### GOAL OF THE EXERCISE
Please quote the sustainable fashion article word for word, starting at "Since the start" and stopping after "the global workforce.".

### PASSAGE TO READ
★ ★ ★ ★ ★ ★ ★

Four women from Bio Farmer Agricultural Commodity and Service Cooperative, Kyrgyzstan

Why we should keep choosing sustainable fashion that boosts incomes for farmers and workers

Feel good about your fashion by choosing eco-friendly outfits that benefit the people who make our clothes and limit our impact on the planet’s resources.

Choose the world you want. Choose Fairtrade

If you’re thinking about updating your virtual office wardrobe to reflect the fresher autumnal weather and the days drawing in, now’s the time you can make a real difference to farmers and workers most affected by the COVID-19 pandemic in the Global South.

Since the start of the coronavirus crisis, many of the pandemic’s hardships have fallen on the most vulnerable members of the fashion supply chain: the cotton farmers and workers. Research shows that clothes are among the items most at risk of being produced through modern slavery in an industry where women make up 80% of the global workforce.

Reference: Fashion is one of the key industries contributing to modern slavery

Forced and child labour is particularly prominent on cotton farms at planting and harvesting times. Due to the coronavirus pandemic, women and children have less protection than ever.

A new report by the Fairtrade Foundation reveals that shopping more ethically – buying less and buying better, is more important than ever. That means choosing fabrics less damaging to the planet, made in factories that are safe, have better eco-credentials and pay fair wages to their employees.

★ ★ ★ ★ ★ ★ ★

(Pixel coordinate grounding data)
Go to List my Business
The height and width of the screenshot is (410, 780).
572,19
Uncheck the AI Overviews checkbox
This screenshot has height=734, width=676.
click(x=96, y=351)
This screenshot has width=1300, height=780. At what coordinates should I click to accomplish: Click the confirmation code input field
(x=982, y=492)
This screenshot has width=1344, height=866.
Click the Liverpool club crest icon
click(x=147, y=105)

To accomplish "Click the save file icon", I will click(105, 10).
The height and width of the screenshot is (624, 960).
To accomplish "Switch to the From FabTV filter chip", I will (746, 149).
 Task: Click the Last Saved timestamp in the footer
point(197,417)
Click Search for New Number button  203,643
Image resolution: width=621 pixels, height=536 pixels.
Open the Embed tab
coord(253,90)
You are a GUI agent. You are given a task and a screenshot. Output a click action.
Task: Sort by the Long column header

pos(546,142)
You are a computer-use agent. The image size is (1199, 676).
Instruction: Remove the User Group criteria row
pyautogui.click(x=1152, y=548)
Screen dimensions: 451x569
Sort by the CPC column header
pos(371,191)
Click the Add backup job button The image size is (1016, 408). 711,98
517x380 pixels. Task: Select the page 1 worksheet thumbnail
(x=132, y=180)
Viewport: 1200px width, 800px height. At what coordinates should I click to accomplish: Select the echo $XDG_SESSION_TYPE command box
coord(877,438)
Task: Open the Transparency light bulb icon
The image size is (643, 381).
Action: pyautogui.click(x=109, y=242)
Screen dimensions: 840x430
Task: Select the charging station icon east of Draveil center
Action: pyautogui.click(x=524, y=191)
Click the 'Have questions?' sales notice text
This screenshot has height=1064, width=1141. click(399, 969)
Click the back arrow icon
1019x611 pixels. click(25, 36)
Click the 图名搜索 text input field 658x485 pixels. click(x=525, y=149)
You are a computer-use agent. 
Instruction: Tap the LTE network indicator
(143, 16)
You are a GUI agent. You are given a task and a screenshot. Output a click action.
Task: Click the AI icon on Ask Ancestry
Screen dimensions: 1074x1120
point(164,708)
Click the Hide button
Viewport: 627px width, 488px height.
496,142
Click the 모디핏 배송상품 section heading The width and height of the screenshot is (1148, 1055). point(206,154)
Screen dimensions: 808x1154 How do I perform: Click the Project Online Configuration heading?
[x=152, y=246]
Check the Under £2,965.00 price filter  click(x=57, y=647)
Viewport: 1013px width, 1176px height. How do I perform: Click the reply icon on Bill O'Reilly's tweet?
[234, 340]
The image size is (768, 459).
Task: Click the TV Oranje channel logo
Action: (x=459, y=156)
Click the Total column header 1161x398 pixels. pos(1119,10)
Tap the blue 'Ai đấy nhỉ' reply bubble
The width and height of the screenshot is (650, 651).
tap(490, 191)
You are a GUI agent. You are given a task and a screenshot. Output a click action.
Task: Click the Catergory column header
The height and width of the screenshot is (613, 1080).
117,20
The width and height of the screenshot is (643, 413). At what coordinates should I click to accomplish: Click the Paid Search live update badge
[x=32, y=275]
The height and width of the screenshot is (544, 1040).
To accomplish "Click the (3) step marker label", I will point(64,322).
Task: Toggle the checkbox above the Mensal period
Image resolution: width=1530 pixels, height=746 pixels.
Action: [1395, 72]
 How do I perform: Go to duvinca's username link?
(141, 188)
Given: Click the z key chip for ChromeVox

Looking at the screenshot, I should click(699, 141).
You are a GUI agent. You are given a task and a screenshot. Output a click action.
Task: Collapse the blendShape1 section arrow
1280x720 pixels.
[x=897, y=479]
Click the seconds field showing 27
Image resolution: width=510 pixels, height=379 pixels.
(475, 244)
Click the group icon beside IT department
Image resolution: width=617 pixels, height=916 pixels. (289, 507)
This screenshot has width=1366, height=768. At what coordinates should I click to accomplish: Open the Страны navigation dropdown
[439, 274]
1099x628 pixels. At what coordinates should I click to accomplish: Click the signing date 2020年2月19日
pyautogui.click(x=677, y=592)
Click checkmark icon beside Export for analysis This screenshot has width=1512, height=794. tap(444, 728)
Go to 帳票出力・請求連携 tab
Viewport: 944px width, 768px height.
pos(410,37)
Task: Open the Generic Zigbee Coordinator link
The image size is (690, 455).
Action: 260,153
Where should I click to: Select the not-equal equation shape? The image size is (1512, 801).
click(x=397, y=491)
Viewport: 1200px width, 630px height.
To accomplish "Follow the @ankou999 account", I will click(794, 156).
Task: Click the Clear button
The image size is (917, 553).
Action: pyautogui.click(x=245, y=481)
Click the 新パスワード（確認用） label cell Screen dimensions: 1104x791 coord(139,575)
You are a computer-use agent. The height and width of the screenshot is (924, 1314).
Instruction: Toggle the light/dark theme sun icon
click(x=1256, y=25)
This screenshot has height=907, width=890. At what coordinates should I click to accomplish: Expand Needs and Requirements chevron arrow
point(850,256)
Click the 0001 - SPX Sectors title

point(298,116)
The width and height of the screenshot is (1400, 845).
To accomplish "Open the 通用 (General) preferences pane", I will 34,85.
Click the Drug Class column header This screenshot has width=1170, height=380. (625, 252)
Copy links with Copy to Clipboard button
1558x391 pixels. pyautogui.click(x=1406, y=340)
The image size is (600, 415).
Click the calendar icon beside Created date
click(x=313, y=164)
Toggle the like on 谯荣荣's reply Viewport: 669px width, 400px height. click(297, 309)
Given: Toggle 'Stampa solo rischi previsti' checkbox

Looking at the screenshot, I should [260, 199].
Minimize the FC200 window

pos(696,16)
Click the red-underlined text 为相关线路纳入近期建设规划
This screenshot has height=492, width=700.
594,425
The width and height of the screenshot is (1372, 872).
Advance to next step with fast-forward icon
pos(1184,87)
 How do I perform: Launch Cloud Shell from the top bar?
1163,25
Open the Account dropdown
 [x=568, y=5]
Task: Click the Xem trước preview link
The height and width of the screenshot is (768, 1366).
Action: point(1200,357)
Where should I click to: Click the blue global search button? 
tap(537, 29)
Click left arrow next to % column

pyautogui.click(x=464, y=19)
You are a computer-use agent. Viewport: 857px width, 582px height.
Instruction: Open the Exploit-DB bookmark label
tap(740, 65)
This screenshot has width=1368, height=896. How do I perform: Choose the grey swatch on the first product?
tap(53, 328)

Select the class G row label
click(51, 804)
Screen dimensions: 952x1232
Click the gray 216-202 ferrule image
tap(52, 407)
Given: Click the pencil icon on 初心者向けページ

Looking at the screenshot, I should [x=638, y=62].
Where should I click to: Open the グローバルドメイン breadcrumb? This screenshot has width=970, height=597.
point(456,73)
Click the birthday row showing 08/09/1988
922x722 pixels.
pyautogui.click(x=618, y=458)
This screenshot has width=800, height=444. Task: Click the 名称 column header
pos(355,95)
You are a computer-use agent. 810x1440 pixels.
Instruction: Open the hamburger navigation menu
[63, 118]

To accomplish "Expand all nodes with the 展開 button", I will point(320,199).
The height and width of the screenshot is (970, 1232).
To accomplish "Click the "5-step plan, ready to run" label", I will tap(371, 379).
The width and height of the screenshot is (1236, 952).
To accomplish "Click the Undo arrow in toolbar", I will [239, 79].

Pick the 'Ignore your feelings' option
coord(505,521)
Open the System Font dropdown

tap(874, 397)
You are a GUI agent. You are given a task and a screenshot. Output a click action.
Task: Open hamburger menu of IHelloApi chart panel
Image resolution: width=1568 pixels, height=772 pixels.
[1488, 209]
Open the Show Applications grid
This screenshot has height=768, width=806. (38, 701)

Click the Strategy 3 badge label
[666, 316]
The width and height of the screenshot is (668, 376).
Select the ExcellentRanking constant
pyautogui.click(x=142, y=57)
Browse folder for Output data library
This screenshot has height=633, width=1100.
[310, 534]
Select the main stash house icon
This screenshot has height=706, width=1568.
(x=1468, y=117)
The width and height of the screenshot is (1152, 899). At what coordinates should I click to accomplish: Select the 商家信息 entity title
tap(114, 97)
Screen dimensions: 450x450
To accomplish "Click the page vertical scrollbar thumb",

★ ★ ★ ★ ★ ★ ★

### SOLUTION TO THIS PROBLEM
Since the start of the coronavirus crisis, many of the pandemic’s hardships have fallen on the most vulnerable members of the fashion supply chain: the cotton farmers and workers. Research shows that clothes are among the items most at risk of being produced through modern slavery in an industry where women make up 80% of the global workforce.